Hier ist ein anderer Aspekt des Themas „Fahrradstadt Münster“ zu sehen: Die laxen Kontrollen von Falschparkern, das kaum vorhandene Ahnden des Auto-Flächenegoismus. Anfang des Jahres wurden wir von RadioQ dazu befragt und haben unsere Meinung zum Thema mitgeteilt: https://www.radioq.de/dauerproblem-falschparken. Ich glaube, Kinder und Eltern wären schon froh, wenn es kein Falschparken mehr gäbe, wenn die 5m-Zonen im Kreuzungs-Bereich frei wären, wenn es Sichtachsen und -beziehungen gäbe, wenn Autofahrer:innen nicht zu knapp überholen würden oder wenn sie im Begegnungsverkehr immer das Tempo drosseln würden.

Noch ein letzter Punkt zum Fly-Over: Leuchtturm-Projekte sind besonders toll, wenn sie nicht nur der eigenen Nabelschau und Selbstverliebtheit dienen, sondern auch „visionär“ in die Zukunft zeigen.
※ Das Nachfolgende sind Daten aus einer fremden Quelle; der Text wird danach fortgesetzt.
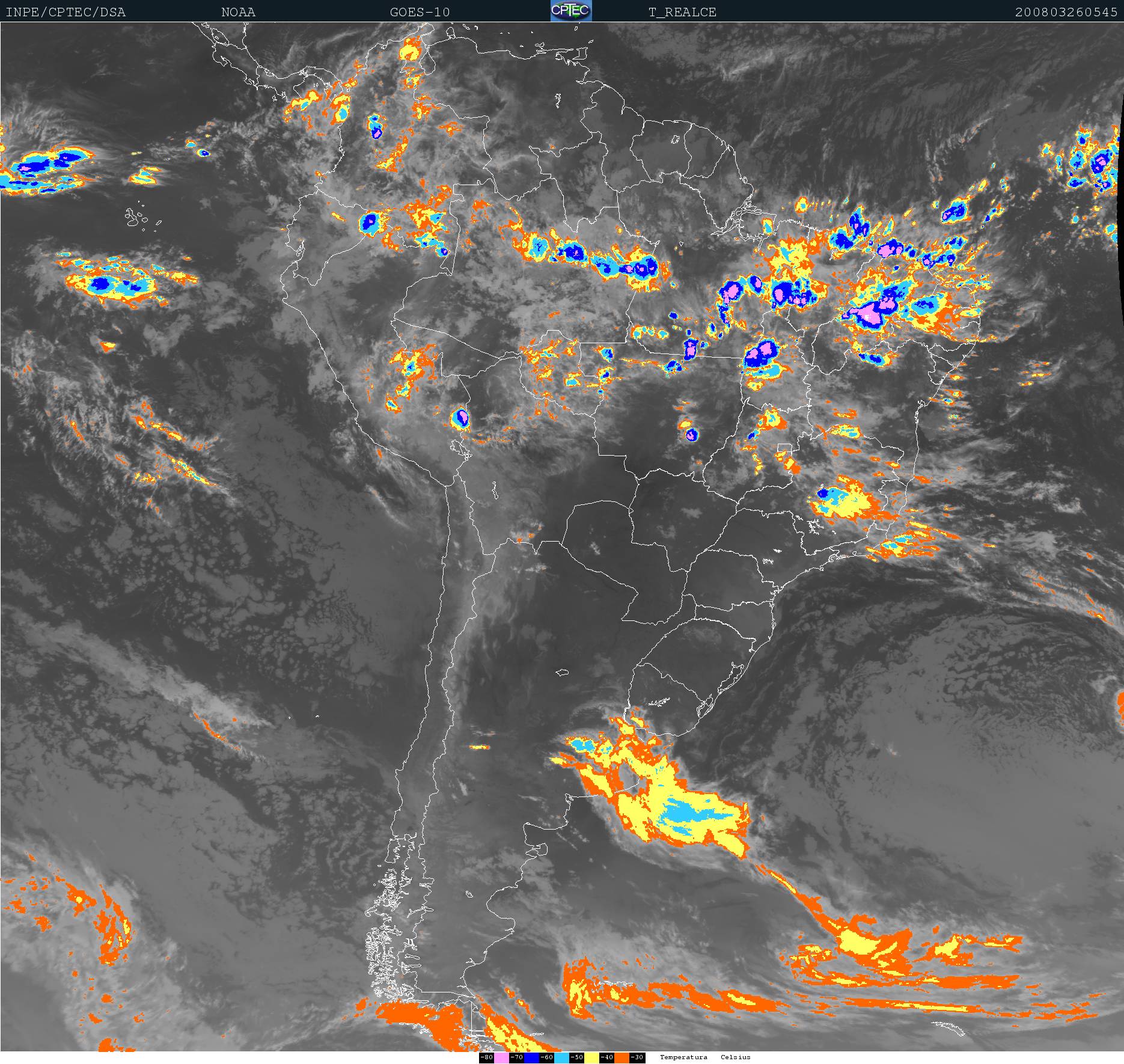Viewport: 1124px width, 1064px height.
Task: Click the Celsius legend text
Action: point(736,1057)
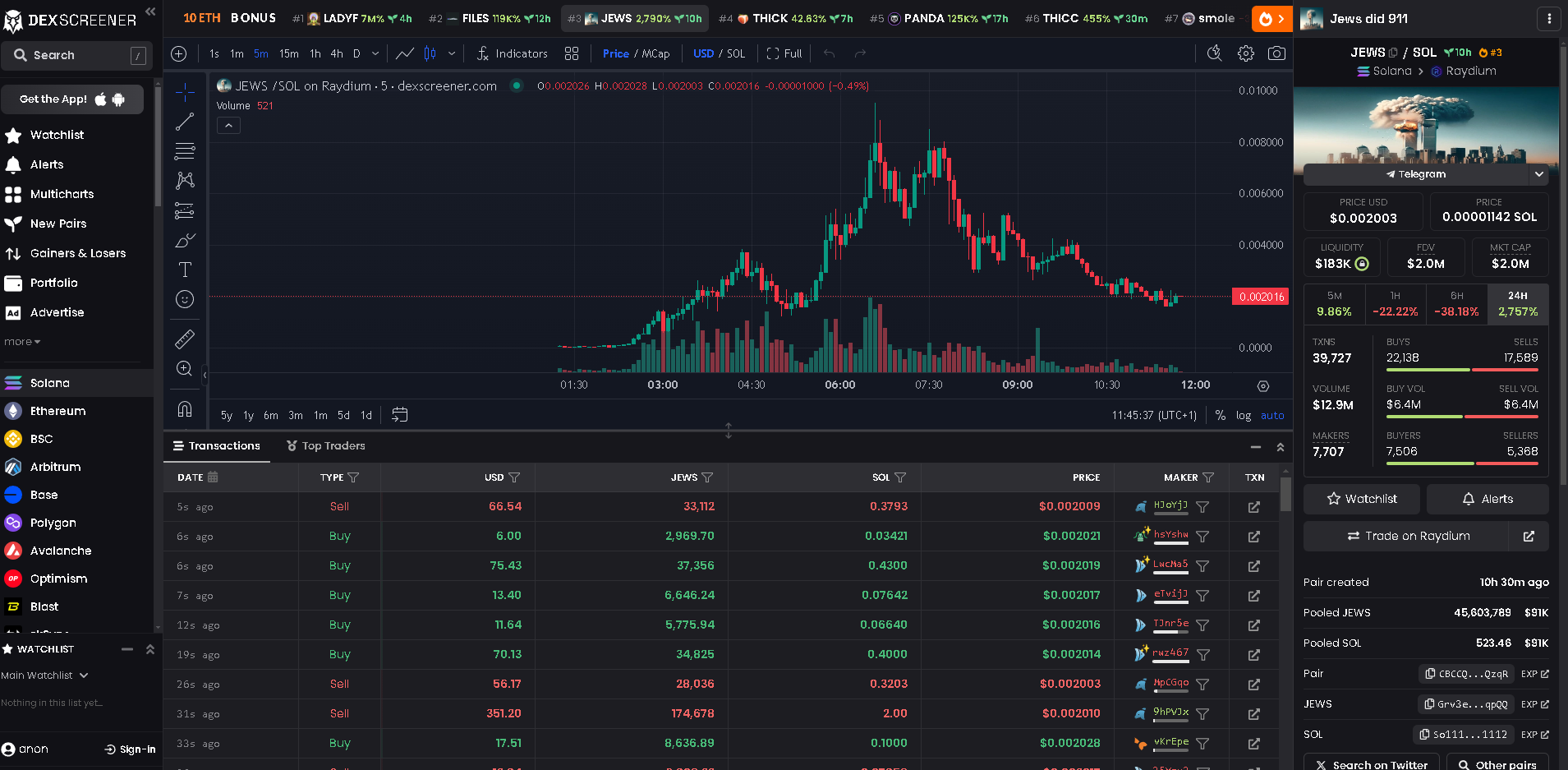
Task: Open chart settings gear icon
Action: 1246,53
Vielleicht vormals räumlich abgekoppelte Stadtteile stärker an die Stadt binden (siehe die Brücke in Kopenhagen übers Wasser) oder Verkehrsbeziehungen ganz neu denken und neue Möglichkeiten schaffen. Diese Möglichkeiten sind beim Fly-Over aus meiner Sicht nicht aufgezeigt worden; was passiert mit dem Bereich unten, dem „alten“ Straßenraum, gibt es da auch eine Umverteilung? Der ADFC Münsterland hat auch geschrieben, das mit dem Fly-Over nur wenige der verkehrlichem Beziehungen der Verkehrssituation am Aasee adressiert werden, bei dem finanziellen Aufwand sicherlich ein guter Kritikpunkt.